> [RECORDS FOR THIS EXERCISE]
━━━━
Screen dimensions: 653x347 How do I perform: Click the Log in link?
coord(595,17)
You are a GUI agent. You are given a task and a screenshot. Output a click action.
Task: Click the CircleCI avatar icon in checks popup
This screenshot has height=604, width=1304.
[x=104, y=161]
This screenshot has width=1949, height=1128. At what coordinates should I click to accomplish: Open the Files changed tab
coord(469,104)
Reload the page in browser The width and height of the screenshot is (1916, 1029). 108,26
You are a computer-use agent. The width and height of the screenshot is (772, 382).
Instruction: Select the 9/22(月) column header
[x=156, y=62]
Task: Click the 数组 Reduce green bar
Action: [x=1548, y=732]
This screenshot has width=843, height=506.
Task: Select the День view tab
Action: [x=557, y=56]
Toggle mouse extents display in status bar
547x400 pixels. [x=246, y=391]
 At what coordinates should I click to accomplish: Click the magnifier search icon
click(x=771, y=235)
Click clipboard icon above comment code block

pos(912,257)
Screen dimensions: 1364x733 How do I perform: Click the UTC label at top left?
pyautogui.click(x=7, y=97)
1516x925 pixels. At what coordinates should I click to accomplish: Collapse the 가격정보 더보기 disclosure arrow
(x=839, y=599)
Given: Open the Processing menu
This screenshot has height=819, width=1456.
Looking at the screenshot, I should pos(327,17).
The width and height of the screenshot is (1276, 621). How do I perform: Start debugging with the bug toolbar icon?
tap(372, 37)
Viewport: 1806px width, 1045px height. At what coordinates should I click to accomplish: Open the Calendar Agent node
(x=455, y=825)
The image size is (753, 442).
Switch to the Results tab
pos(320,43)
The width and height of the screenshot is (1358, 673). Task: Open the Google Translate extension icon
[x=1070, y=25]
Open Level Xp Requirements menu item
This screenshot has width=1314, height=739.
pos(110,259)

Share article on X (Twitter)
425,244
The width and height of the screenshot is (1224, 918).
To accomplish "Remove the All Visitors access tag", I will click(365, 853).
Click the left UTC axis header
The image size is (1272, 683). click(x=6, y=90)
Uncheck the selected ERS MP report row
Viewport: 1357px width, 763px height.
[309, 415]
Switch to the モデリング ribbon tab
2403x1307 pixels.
━━━━
Starting at the first entry and ending at the last, reproduce each one exactly.

> [TASK RESULT]
Screen dimensions: 653x347 How do I perform: Click the Log in link?
coord(595,17)
You are a GUI agent. You are given a task and a screenshot. Output a click action.
Task: Click the CircleCI avatar icon in checks popup
This screenshot has height=604, width=1304.
[x=104, y=161]
This screenshot has width=1949, height=1128. At what coordinates should I click to accomplish: Open the Files changed tab
coord(469,104)
Reload the page in browser The width and height of the screenshot is (1916, 1029). 108,26
You are a computer-use agent. The width and height of the screenshot is (772, 382).
Instruction: Select the 9/22(月) column header
[x=156, y=62]
Task: Click the 数组 Reduce green bar
Action: [x=1548, y=732]
This screenshot has width=843, height=506.
Task: Select the День view tab
Action: [x=557, y=56]
Toggle mouse extents display in status bar
547x400 pixels. [x=246, y=391]
 At what coordinates should I click to accomplish: Click the magnifier search icon
click(x=771, y=235)
Click clipboard icon above comment code block

pos(912,257)
Screen dimensions: 1364x733 How do I perform: Click the UTC label at top left?
pyautogui.click(x=7, y=97)
1516x925 pixels. At what coordinates should I click to accomplish: Collapse the 가격정보 더보기 disclosure arrow
(x=839, y=599)
Given: Open the Processing menu
This screenshot has height=819, width=1456.
Looking at the screenshot, I should pos(327,17).
The width and height of the screenshot is (1276, 621). How do I perform: Start debugging with the bug toolbar icon?
tap(372, 37)
Viewport: 1806px width, 1045px height. At what coordinates should I click to accomplish: Open the Calendar Agent node
(x=455, y=825)
The image size is (753, 442).
Switch to the Results tab
pos(320,43)
The width and height of the screenshot is (1358, 673). Task: Open the Google Translate extension icon
[x=1070, y=25]
Open Level Xp Requirements menu item
This screenshot has width=1314, height=739.
pos(110,259)

Share article on X (Twitter)
425,244
The width and height of the screenshot is (1224, 918).
To accomplish "Remove the All Visitors access tag", I will click(365, 853).
Click the left UTC axis header
The image size is (1272, 683). click(x=6, y=90)
Uncheck the selected ERS MP report row
Viewport: 1357px width, 763px height.
[309, 415]
Switch to the モデリング ribbon tab
2403x1307 pixels.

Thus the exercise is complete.